I have used Satellite, you definitely pay for what you get as it can get very congested at peak times and grind to a crawl on cheaper packages. If you can get passed this, the other consideration is the latency (round trip to the geostationary satellite. Around 650mS.) this means your router typically an accelerator built (to convert TCP to UDP) and other caching acceleration but it can cause less than ideal conditions with IPSec tunnels and other very secure connections.

Posted on: 24 July 2018 by Simon-in-Suffolk
blythe posted:

I can only dream of the speeds most of you have. Like Bruce earlier, on a good day we get 2.5mb/s or sometimes 3.5mb/s or even dropping to 0.5mb/s when it's wet (thankfully not recently).
BT are not providing fibre to our rural community but, Gigaclear will be in about 12 months time, at which point, 1gb/s allegedly becomes available (hopefully).

Blythe, if you are not part of a commercial build location provided by BT, Virgin, CityFibre or equivalent, then you will most likely be covered by BDUK. This is is where the council/gov subsidises the build cost for commercial providers and councils often go to tender with providers to build fibre to remote locations. Install costs have massively reduced in very recent years.

You should contact your Parish Councillor or County Council for status.. and you may find you are included in a rollout over the next 3 years.. however this info will need to come from the County Council.

its what I have used in my rural location, and our BDUK subsidised build is scheduled to go active later this summer and our rural cabs as well as some PON (FTTP) install are now in place (quite exciting) ... it did take lobbying and patience to get funds assigned and be included in coverage though... your Parish Council might already be on the case.. as always your local community/Parish Council  might need to get organised to make things happen.

Gov info on BDUK..

https://www.gov.uk/guidance/broadband-delivery-uk

Posted on: 27 July 2018 by blythe

Thanks Simon - I did say that BT are not providing fibre to our rural community but, Gigaclear will be in about 12 months time, at which point, 1gb/s allegedly becomes available (hopefully).
Yes, the parish council are indeed now behind this and the information relating to Gigaclear installing FTTP in about 12 months came from their web site.
I've also been in touch with my local MP who has been brilliant and is firmly behind us all getting fibre in his constituency.
It's just that we were told "fibre is on its way" 6 years ago. Had we known just how long this was actually going to take, we could have bitten the bullet and paid for something ourselves rather than keep on putting up with rubbish connections.
I currently use an EE 4G mobile connection (large antenna on the roof, connected to the router fitted with a SIM card), however, it often drops to 3G and on occasions, even 2G which is useless too.

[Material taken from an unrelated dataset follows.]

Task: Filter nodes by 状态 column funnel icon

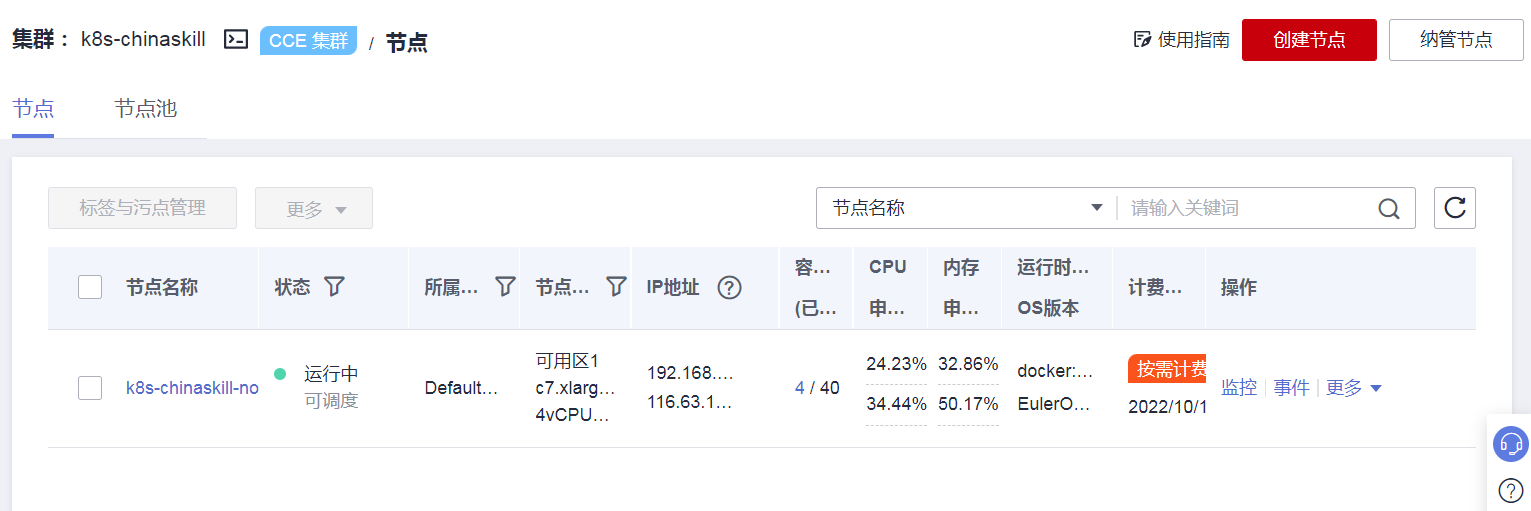Action: coord(335,287)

Posted on: 27 July 2018 by simes_pep

Have Fibre, which is mismarketed as it ‘Coax to the Home’, originally provided by Cablevision in suburban Dublin, which was bought by NTL, then UPC/Liberty Media now Virgin Media. During UPC’s ownership they completely upgraded the cabling & service. So for the last 3 or 4 years, have had 360 Mbps down and 36 Mbps up, which is real and obtainable. See Speedtest screen, over 802.11ac WiFi to iPhone 6S, taken back in 2016,

C2144960-4C44-4532-8EC9-6505CC358D2B

It comes to me as part of triple play service for TV with a recording HD STB and Voice (in-built SIP line) with included International call package for €98 a month.

It means you can stream IP based TV from Netflix, Amazon Prime without issue, BBC iPlayer takes some DNS setting adjustment, along with US TV services/content. IP radio & Music streaming is not a problem, whether Tidal Masters or FLAC streaming through Roon, Qobuz. File downloading is also not a problem, and ‘Working at/from Home’ is possible either occasionally or fulltime, with many staff/personnel having as good as office/business connections for individual use.

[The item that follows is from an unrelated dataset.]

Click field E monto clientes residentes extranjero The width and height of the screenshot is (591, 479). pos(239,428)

The broadband on its own, if you have Sky for TV with a dish, is circa €65 a month. So not cheap.

Now broadband in other parts of Ireland is patchy, and various Government attempts for Rural programs. There is a mixture of Fibre to the Cabinet, Microwave & Satelitte based connections. I did recent see adverts from Vodafone for 1Gbps service, outside of Dublin, but with post promotion pricing of €95 a month.

I believe Virgin Media will be looking to offer higher speeds and a 4K TV offering in 2019, as they are removing legacy analogue signals transmitted over the Cable network, to free up bandwidth, akin to Digital rollout of terrestrial analogue TV.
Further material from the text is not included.